## Exercise aim
Could you write out exactly, and only, the lines from the one containing "Task: Click the vertical scrollbar thumb" through the last line of the data, leaving out all pictures?

## Supplied records

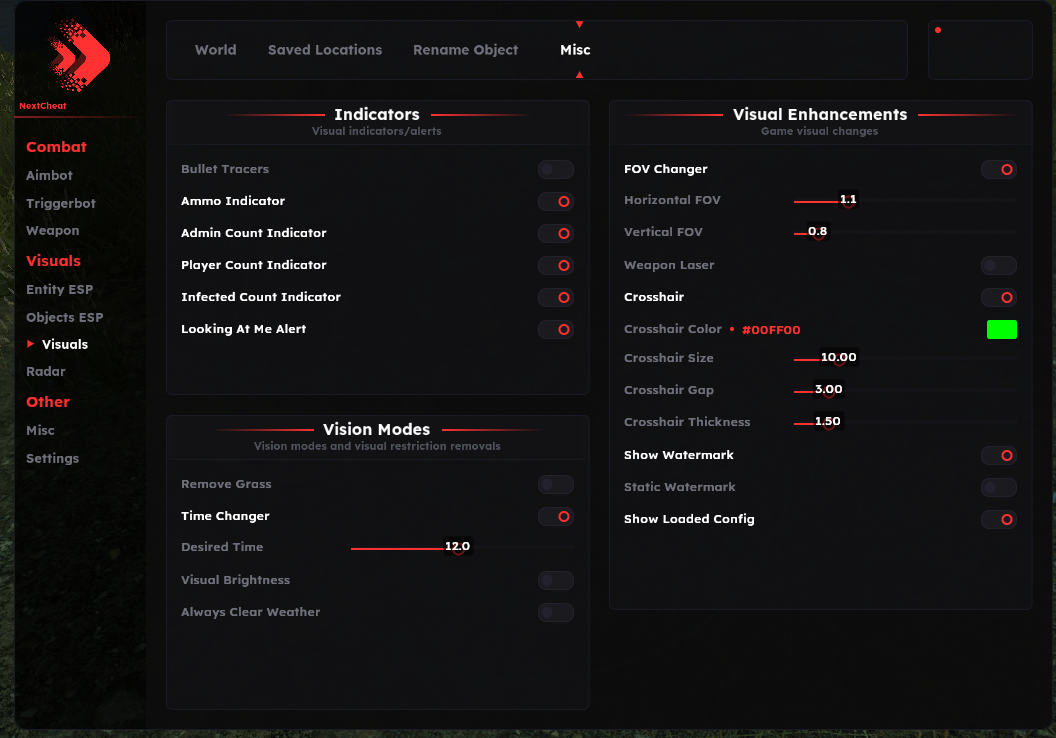This screenshot has height=738, width=1056.
Task: Select the Rename Object tab
Action: [x=466, y=49]
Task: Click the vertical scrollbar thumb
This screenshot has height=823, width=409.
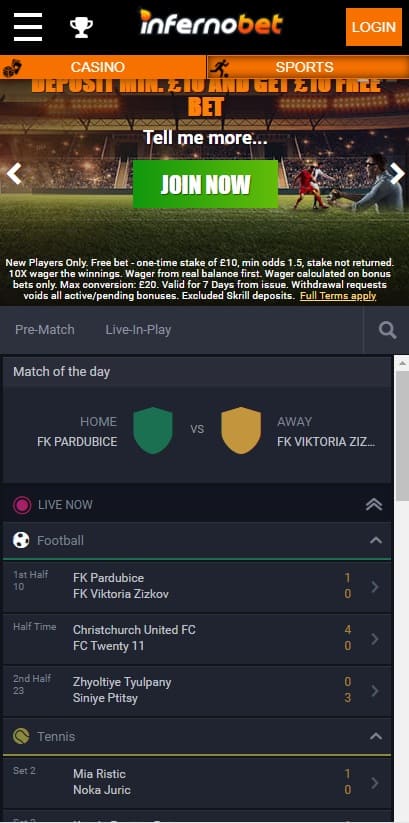Action: (402, 436)
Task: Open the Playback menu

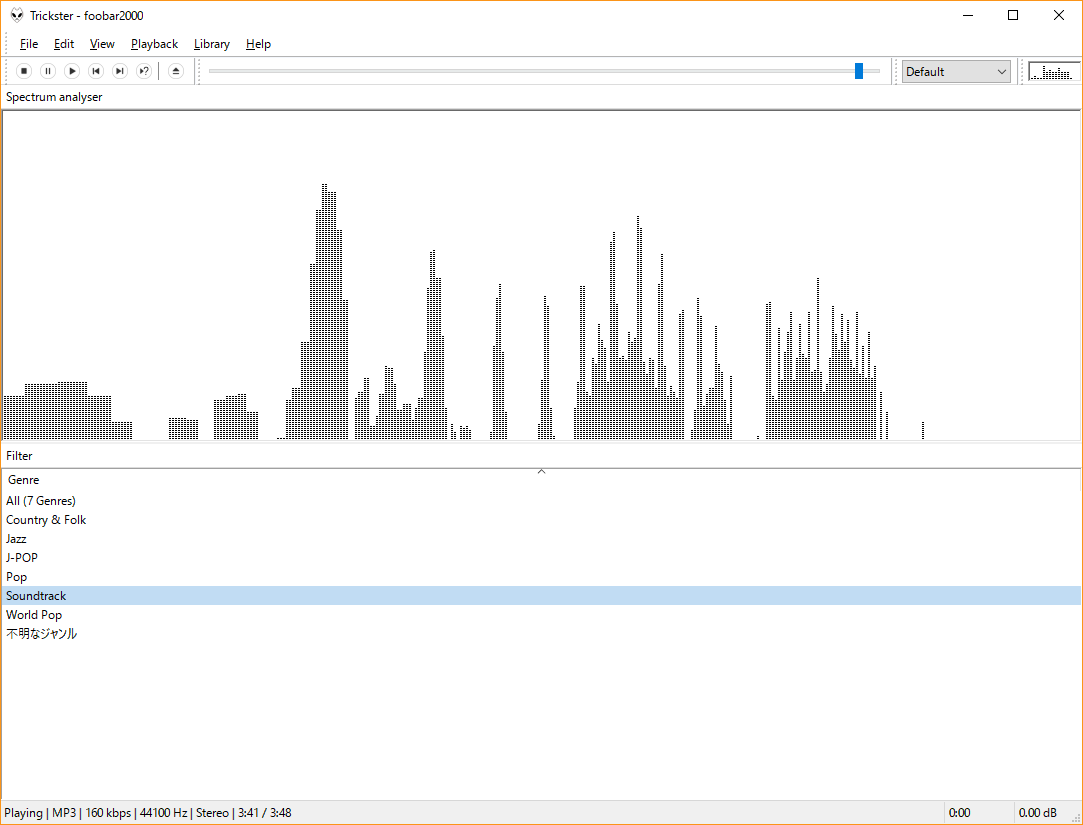Action: coord(154,44)
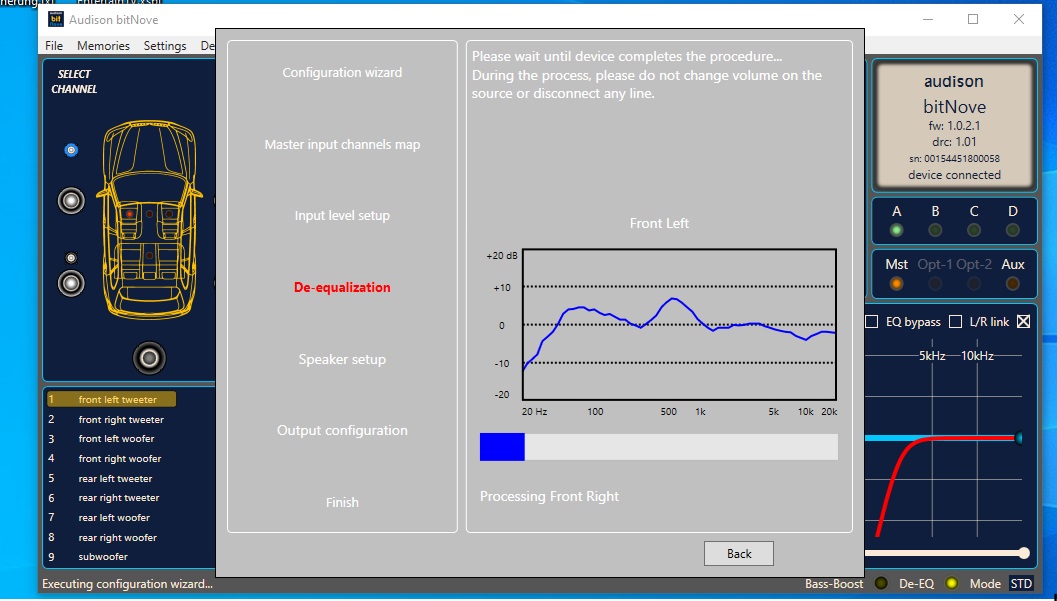Viewport: 1057px width, 601px height.
Task: Select the rear left tweeter speaker icon
Action: (71, 258)
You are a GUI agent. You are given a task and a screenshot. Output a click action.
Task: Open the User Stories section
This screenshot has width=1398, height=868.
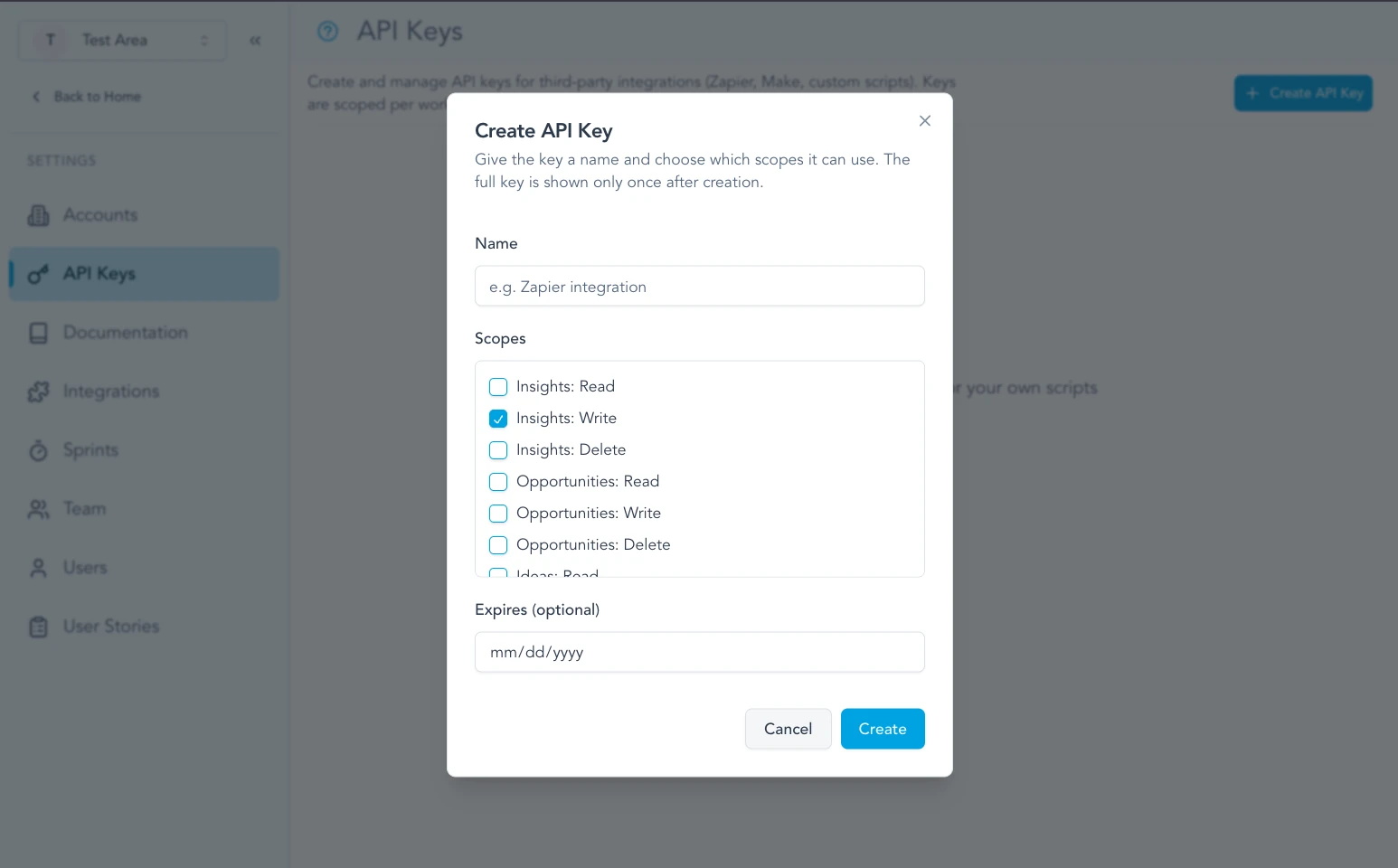(110, 626)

## Reply to the task
Task: Click the vertical scrollbar thumb
This screenshot has height=823, width=409.
Action: (402, 436)
Task: Open the Playback menu

Action: coord(154,44)
Viewport: 1057px width, 601px height.
Task: Select the rear left tweeter speaker icon
Action: (71, 258)
You are a GUI agent. You are given a task and a screenshot. Output a click action.
Task: Open the User Stories section
This screenshot has width=1398, height=868.
(110, 626)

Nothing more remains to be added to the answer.